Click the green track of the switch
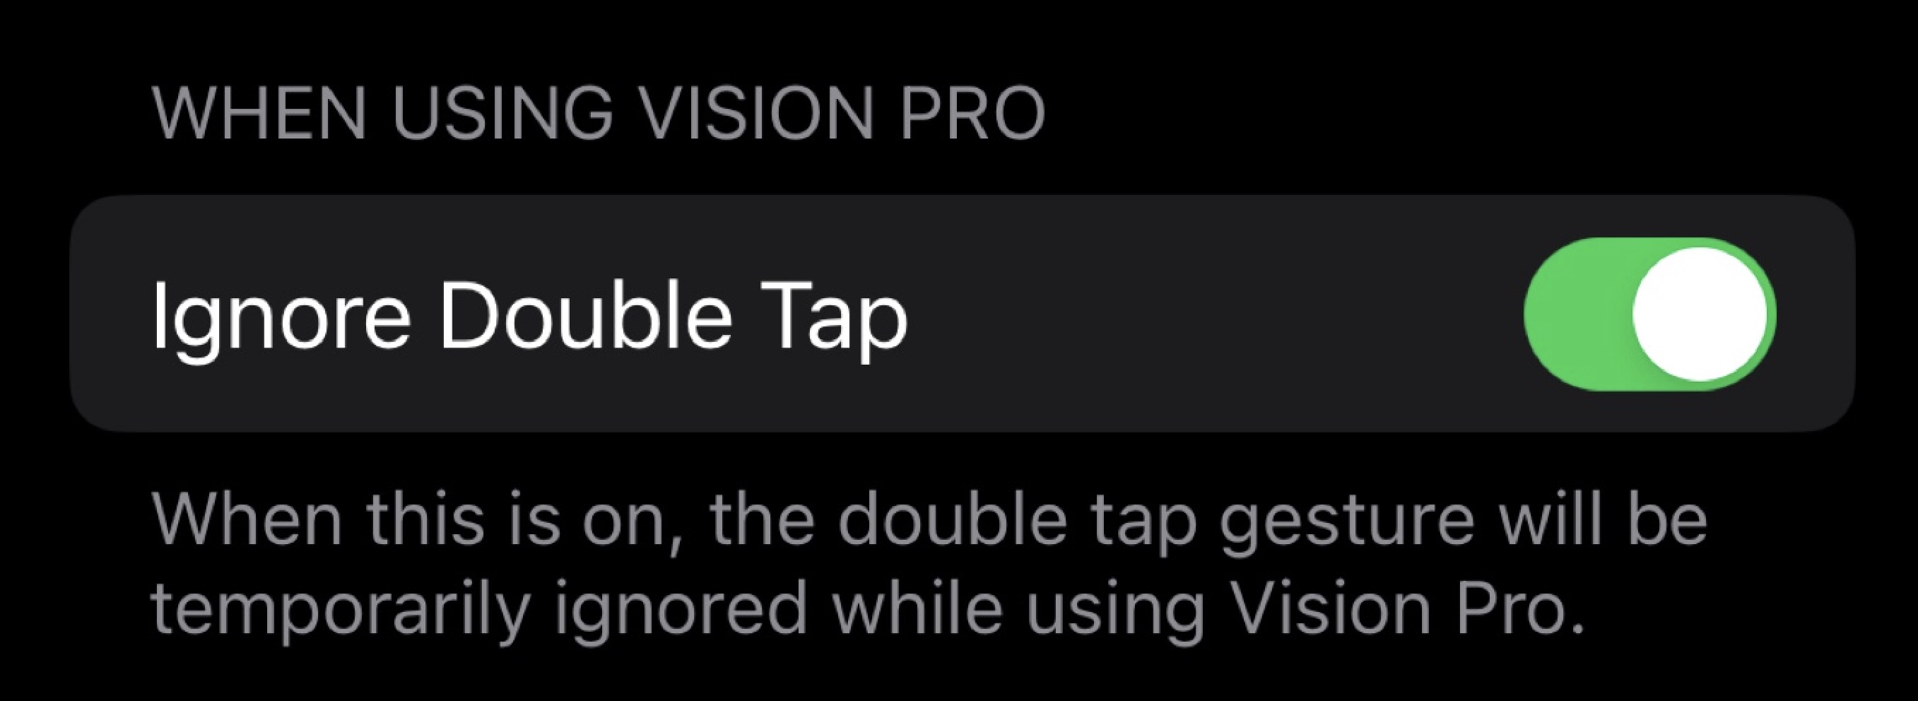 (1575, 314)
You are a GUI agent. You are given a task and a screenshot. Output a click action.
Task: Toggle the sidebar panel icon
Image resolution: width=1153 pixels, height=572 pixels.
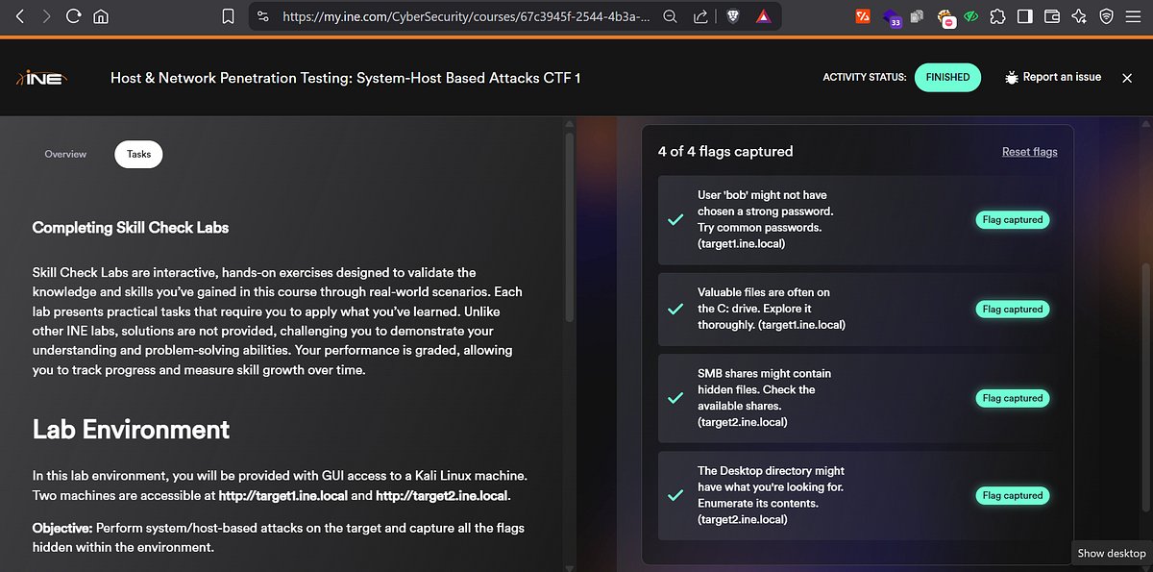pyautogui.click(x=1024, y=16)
--------------------------------
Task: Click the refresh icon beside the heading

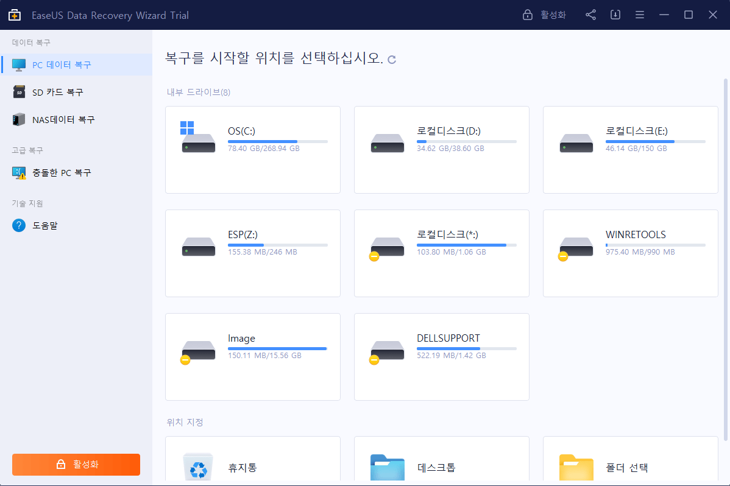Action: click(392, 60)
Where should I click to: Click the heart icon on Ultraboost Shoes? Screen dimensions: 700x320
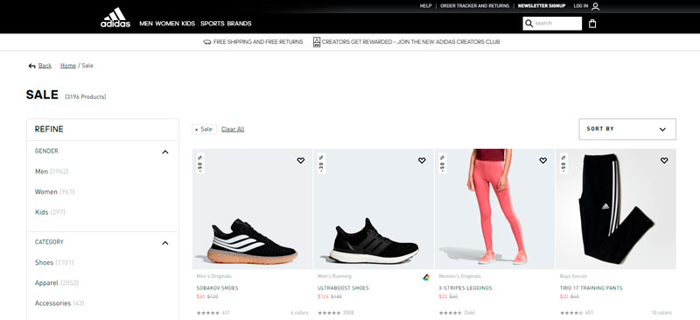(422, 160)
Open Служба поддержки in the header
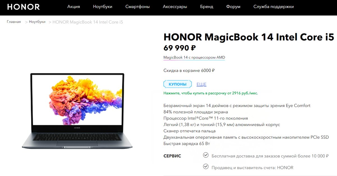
--------------------------------
→ **ASSIGNMENT**: Print the line above containing "Task: Click the", the line containing "Open Служба поддержки in the header", and everything between them, exactly as written. Pictures stay out.

→ **COMPLETED EXERCISE**:
Task: Click the refresh icon beside the heading

Action: click(392, 60)
Where should I click to: Click the heart icon on Ultraboost Shoes? Screen dimensions: 700x320
(422, 160)
Open Служба поддержки in the header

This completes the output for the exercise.